Readers Corner - The Jungle

The Jungle - Upton Sinclair


   About thirty years passed since I read some of Upton Sinclair great novels The Jungle, Oil, King Coal and The Flivver King. My Aunt had passed away and her son told me to come over and pick all her books. Going through them I came across two books: The Jungle and Oil, which were directed to my to read tasks. I started reading The Jungle Upton Sinclair looks to be a socialist fighting for the workers rights. Nowadays we are again in a need for leaders like him, cause once again the middle class people start to smell the shit those big shots are spreading around us. Remember, our savings are within the big robbers which are always hungry and greedy.    
    The story tells us about the daily struggles in surviving in America.  Every day, workers have to fight to keep their jobs. If a strong worker falls, another wage-slave will take over his place. Jurvis and his family immigrated from Lithuania, and are now working for the meat industry of Chicago. He was young and strong and when the union man asked him to join the socialist movement he laughed. But very soon he himself slip down the hill. and then he became very fast part of the socialism party of the states.
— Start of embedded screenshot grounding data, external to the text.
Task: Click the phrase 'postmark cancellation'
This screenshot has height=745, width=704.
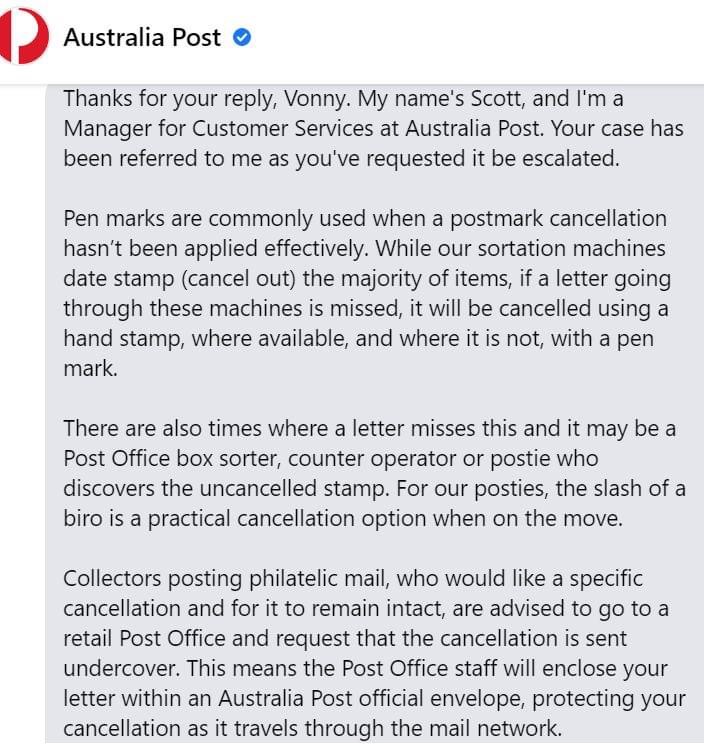Action: pos(558,219)
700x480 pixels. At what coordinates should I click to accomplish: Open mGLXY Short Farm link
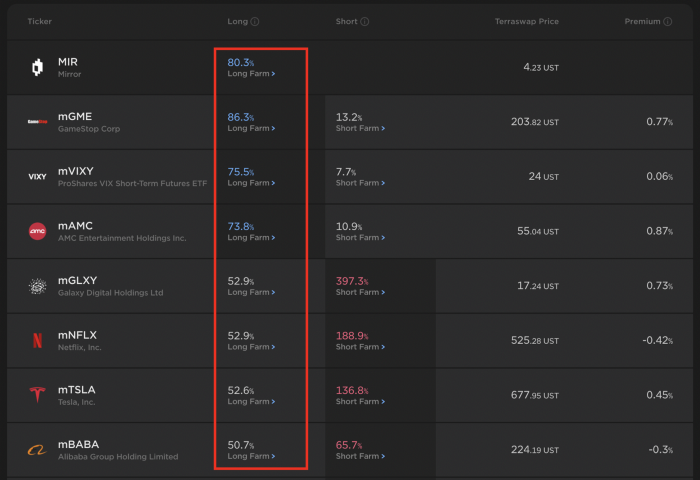[360, 293]
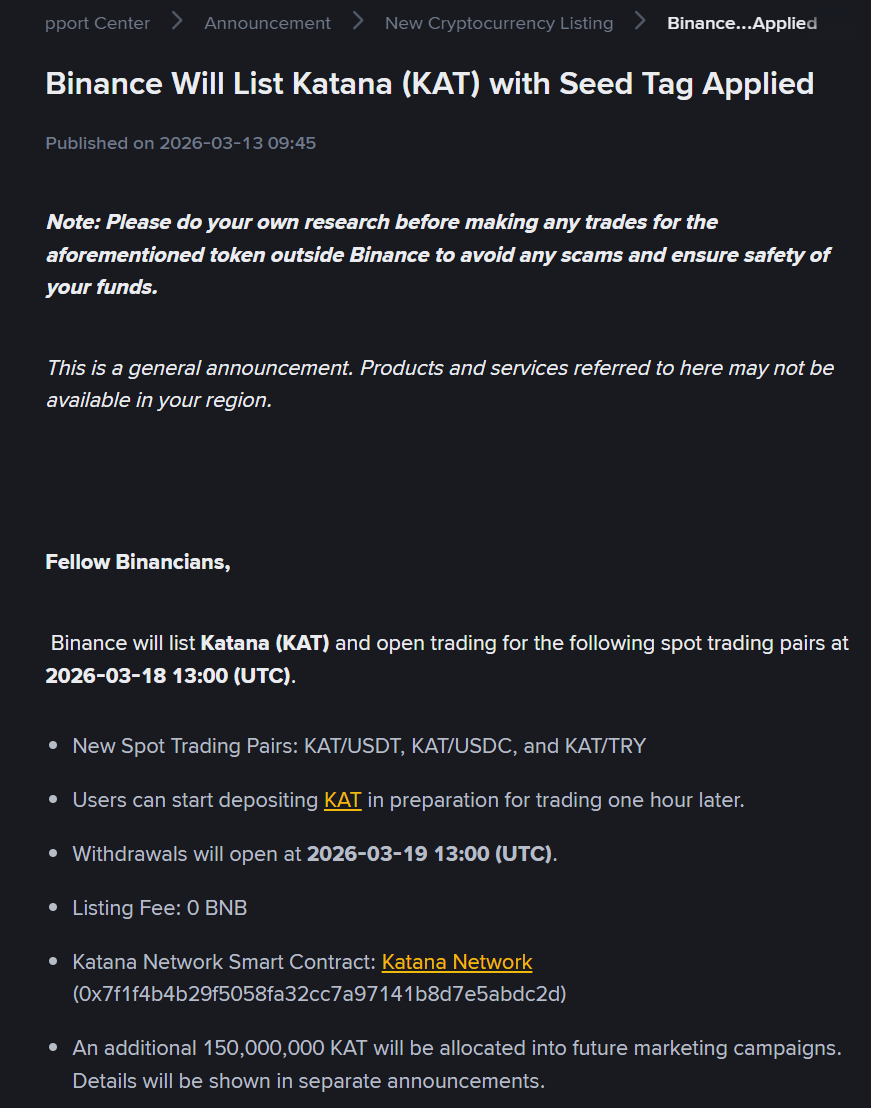Open the Support Center breadcrumb link

(x=97, y=23)

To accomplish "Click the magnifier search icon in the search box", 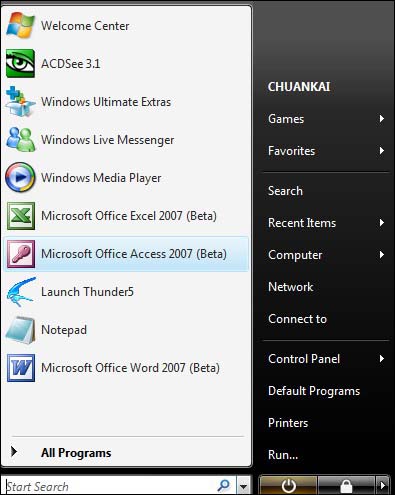I will click(224, 486).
His story and the details of the work condition of the food industry brought a very huge change at the first decade of the twenty century.

So all of you hear the Sixteen Ton song which summarized the faith of the wage slaves, which work hard for the company, but they must spent all their income in the company stores.
   The Jungle was the first of many other novels fighting for the workers rights. John Steinbeck in his great novel The Grapes of Wrath used also that narrative. The companies were greedy and were treating the workers like slaves without any rights, they were fighting the workers strikes by brutal methods. So don't fell asleep or they will push us back to those dark days.